By Richard Thompson
The Advocate
WWR Article Summary (tl;dr) This article takes a look inside one of the panels at the New Orleans Entrepreneur Week, an eight-day lineup of seminars, workshops and social gatherings supporting and spotlighting local entrepreneurs. (As an aside, the Junior league of New Orleans is offering a Women Entrepreneurship fellowship which includes a grant, mentoring and access to workspace, for more info www.noew.org)
The Advocate, Baton Rouge, LA
Brian Bordainick had some advice for entrepreneurs still undecided on the best way to raise capital to grow: Celebrate getting a bank loan on your own instead of giving up a piece of your fledgling idea.
“At the end of the day, you’re an entrepreneur. Your equity is really the only thing you have in this world, and you should be stubborn as all hell not to give that up for any reason whatsoever,” said Bordainick, the founder and CEO of Dinner Lab, a New Orleans-based membership-driven catering and events business that operates in 31 cities.
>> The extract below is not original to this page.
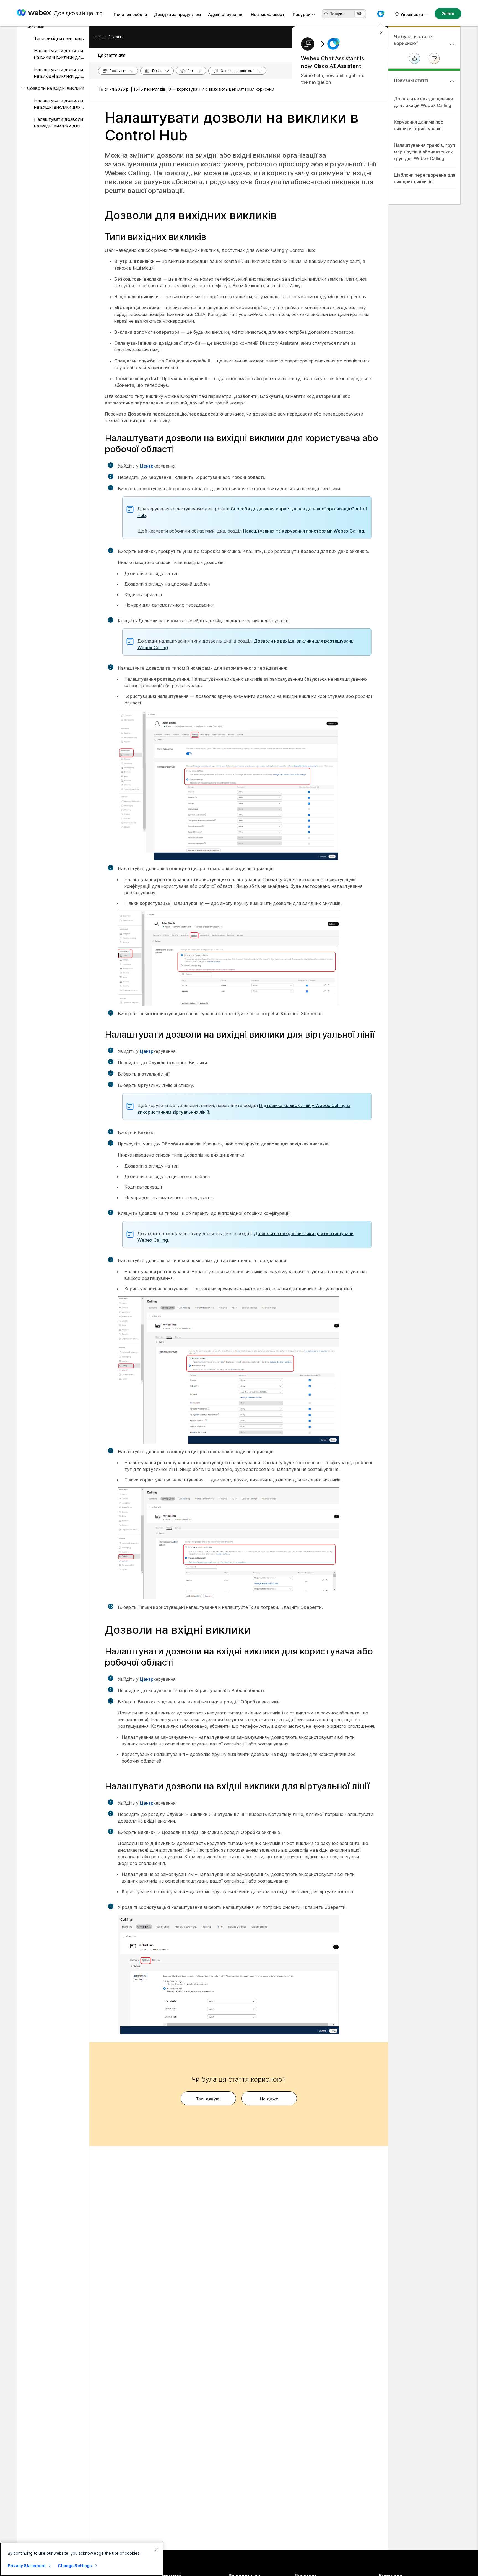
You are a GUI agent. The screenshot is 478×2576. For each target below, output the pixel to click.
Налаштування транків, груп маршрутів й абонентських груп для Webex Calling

Bordainick spoke on a panel Tuesday on the fifth day of New Orleans Entrepreneur Week, an eight-day lineup of seminars, workshops and social gatherings supporting and spotlighting local entrepreneurs.
Juggling the pressures of “dancing for the investors” is enough of a challenge, Bordainick told the crowd of a few dozen at The Chicory, “when you’re tasked with the very difficult task of running a startup company.”
“All of that is just a straight-up distraction,” he said.
Now in its eighth year, Entrepreneur Week — sponsored by the nonprofit Idea Village — was expected to draw thousands of entrepreneurs, business executives, investors and business students to the city to take part in more than 100 events.
Bordainick’s panel included Trey Fayard, the founder and CEO of New Orleans-based regional charter operator GLO, which launched last year and offers nonstop service from New Orleans to multiple Gulf Coast cities.
“There’s no easy path, and it took us many years,” Fayard said of raising capital, a process that took him years of work.
Asked what separates New Orleans’ business climate from high-profile entrepreneurial cities like Austin, Texas, the panelists agreed that the region needs to notch a few wins. Those would be home-grown startups that are nurtured here and later sold for a big, eye-catching sum. That would put the city on the map of more investors and also pump new money into the hands of the company’s employees, who can then reinvest funds into other local businesses.
“What this city is missing right now is people who have gotten rich off of startups, off of investing in startups,” Bordainick said. “You need to have that happening, I think, before the ecosystem becomes where it really needs to be.”
The week’s events are slated to culminate with the Big Idea, a live pitch competition that pits local startups against each other for prize money. The competition will be held from 6 p.m. to 8:30 p.m. Friday on Fulton Street in downtown New Orleans.